Capitalism is a revolution as an inversion, which manifests itself in the inversion of the relationship between means and ends: money was a means of exchange, it becomes the end of production. The sole purpose of any activity is to make money. But in reality, money is not only at the end of the process, it is also at its beginning: there is first a quantity of money, what is called “capital” in the current sense of the term, then its investment, and the goal is to increase the initial quantity. The characteristic process of capitalism is that of the self-increase of the quantity of money. This is also how historians and economists define the industrial revolution: by the “take-off” of a system whose growth is now self-sustaining. In public policies, the only obsession is that of growth. But before celebrating growth rates, it is good to ask the question: the growth of what?
The whole question of capitalism rests on that of money, of currency. Money first appears as a means of exchange for very different products. Exchange is a process in which the particular and concrete qualities of products are placed in parenthesis to reduce them to a universal and abstract quantity, in relation to which they all become commensurable. This universal and abstract quantity is their value. Value is thus an essence in the philosophical, Platonic sense of the term. Value is to real riches what beauty is to beautiful things in Plato’s dialogues: an abstraction, a pure form, an idea. Value is the essence of wealth, the concept of wealth, it is wealth reduced to its universal and abstract essence.

- **Brief 1**:
In the passage on capitalism and money, list the things that value is said to be after the colon in the sentence comparing value to beauty in Plato's dialogues.
The passage and these rows have no connection to each other.

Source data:

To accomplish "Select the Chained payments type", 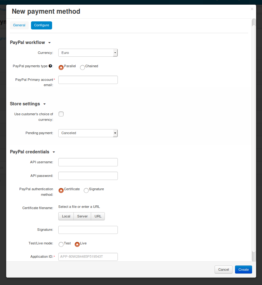I will click(x=82, y=68).
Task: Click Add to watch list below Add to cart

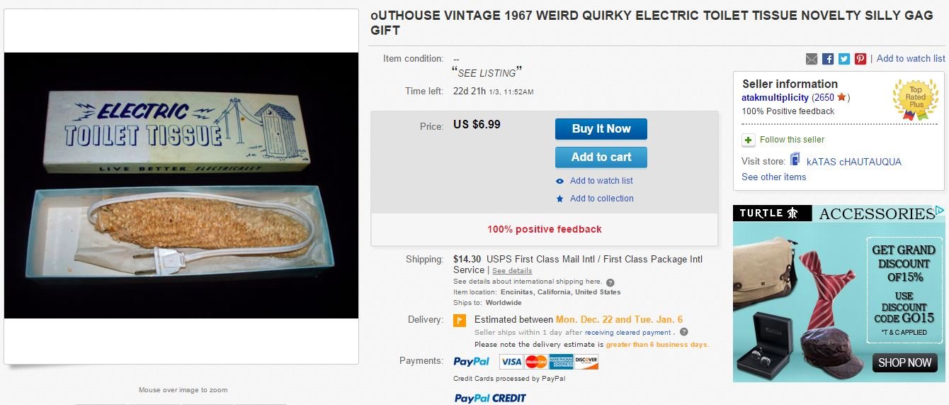Action: [x=601, y=181]
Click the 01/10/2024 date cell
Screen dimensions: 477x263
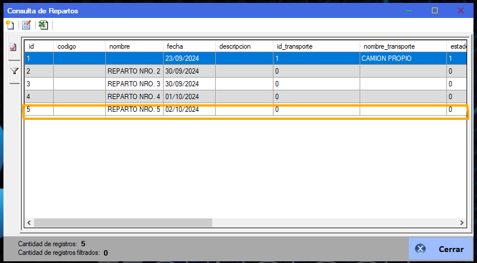pyautogui.click(x=189, y=97)
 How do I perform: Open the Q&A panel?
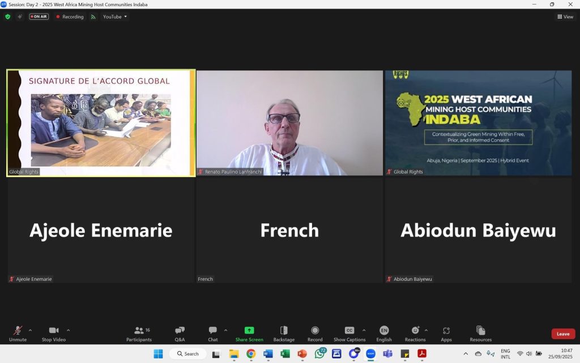pos(180,334)
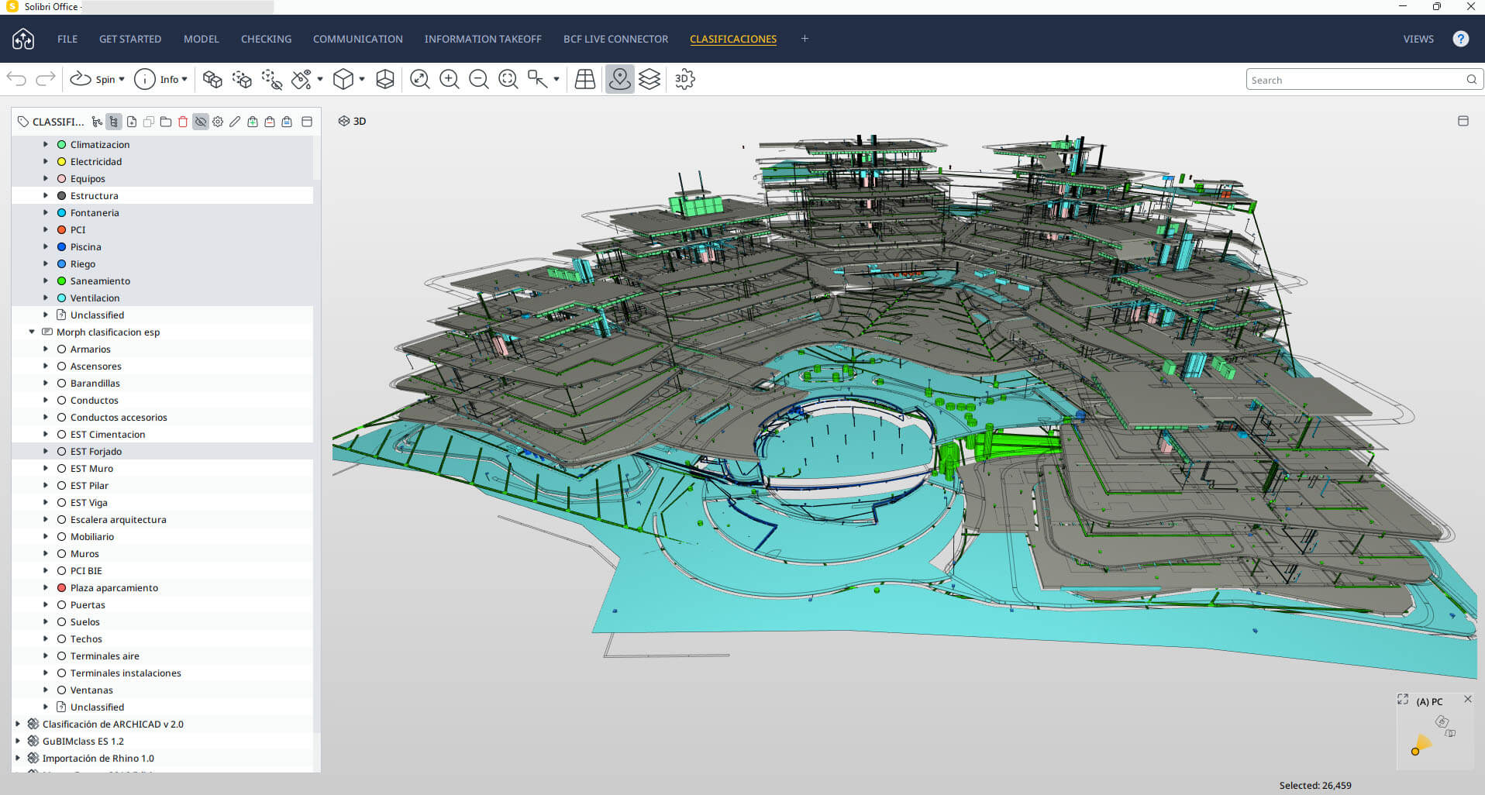Click the Solibri home logo icon
The width and height of the screenshot is (1485, 795).
23,39
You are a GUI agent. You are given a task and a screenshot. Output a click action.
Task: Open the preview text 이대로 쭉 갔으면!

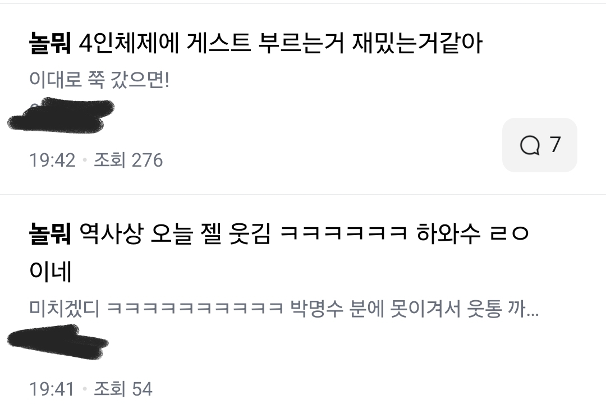[x=99, y=80]
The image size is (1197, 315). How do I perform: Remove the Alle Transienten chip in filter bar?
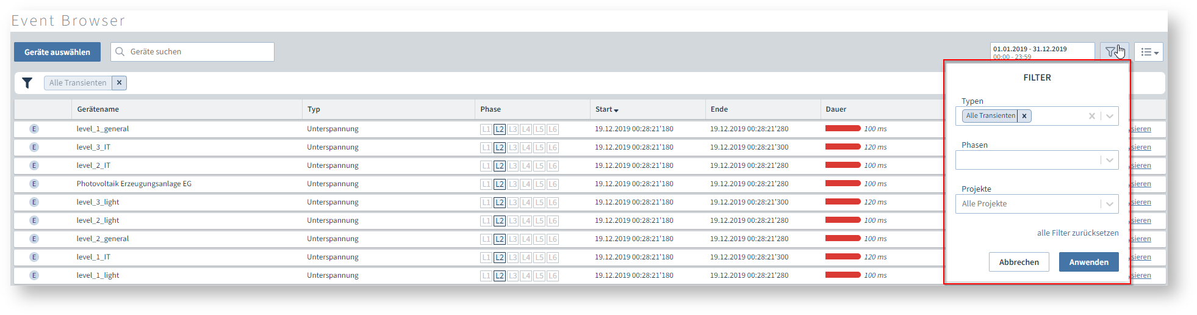[x=119, y=83]
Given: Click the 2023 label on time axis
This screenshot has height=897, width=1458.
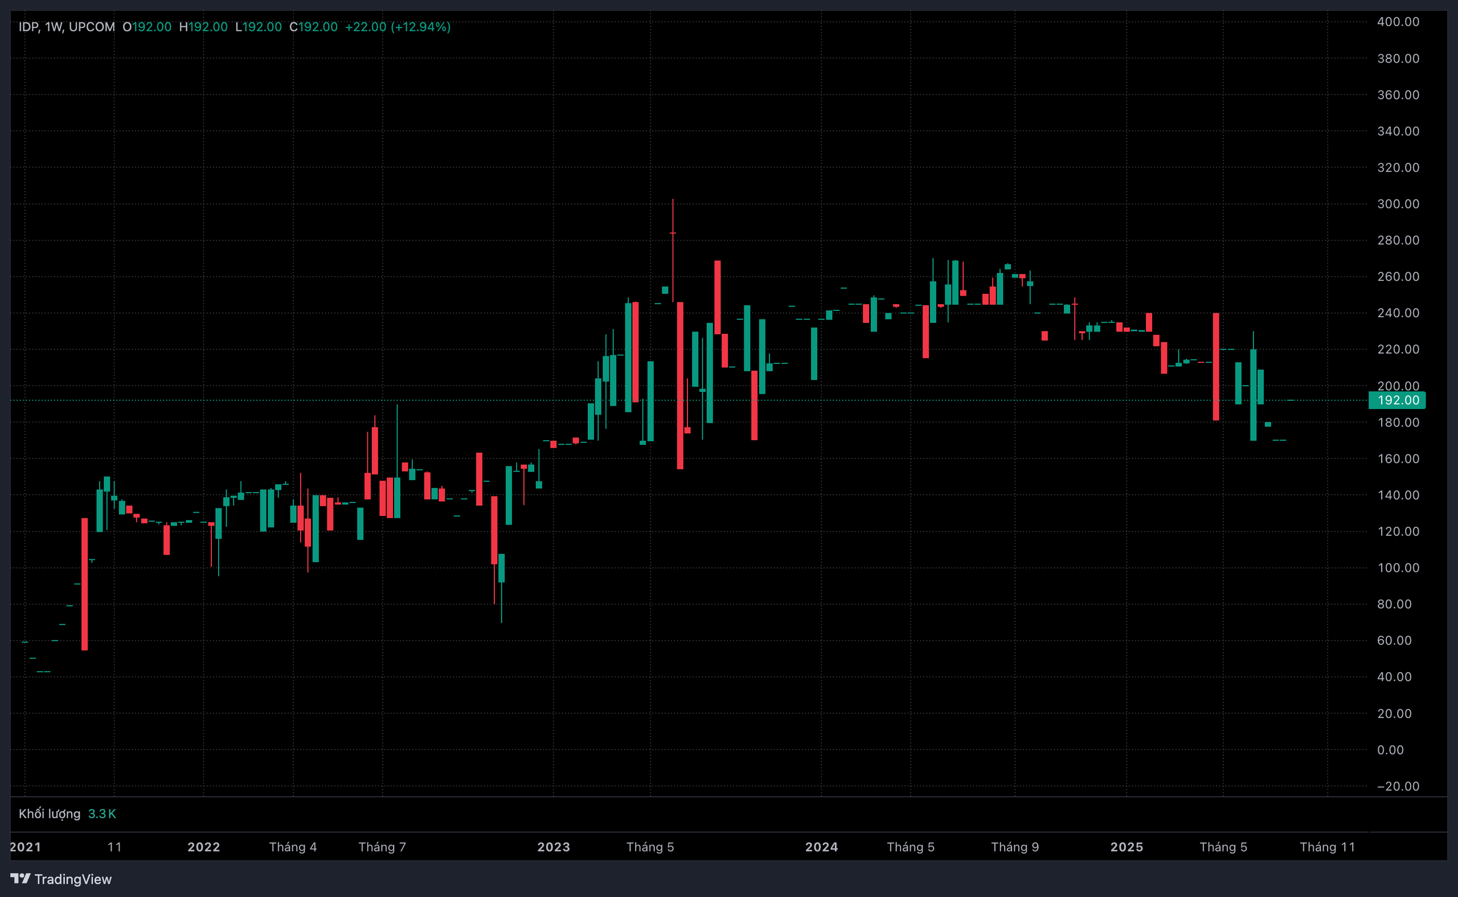Looking at the screenshot, I should click(x=553, y=847).
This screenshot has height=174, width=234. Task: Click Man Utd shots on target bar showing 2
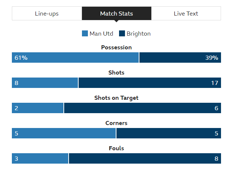tap(37, 108)
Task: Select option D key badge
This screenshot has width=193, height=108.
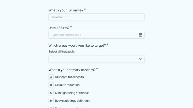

- **Brief 2**:
Render the source data rows, starting at the line that contains "Given: Click the 2023 label on time axis" and ending at the line that contains "tap(37, 108)", as a two-column CSV with the columns request and response, one row per request. Put each value in one quoted field with line breaks turned into spaces, and leave the pictures out.

- **Task answer 1**:
an abstraction
a pure form
an idea

- **Task answer 2**:
request,response
"Given: Click the 2023 label on time axis This screenshot has height=897, width=1458.","Looking at the screenshot, I should click(x=553, y=847)."
"This screenshot has height=174, width=234. Task: Click Man Utd shots on target bar showing 2","tap(37, 108)"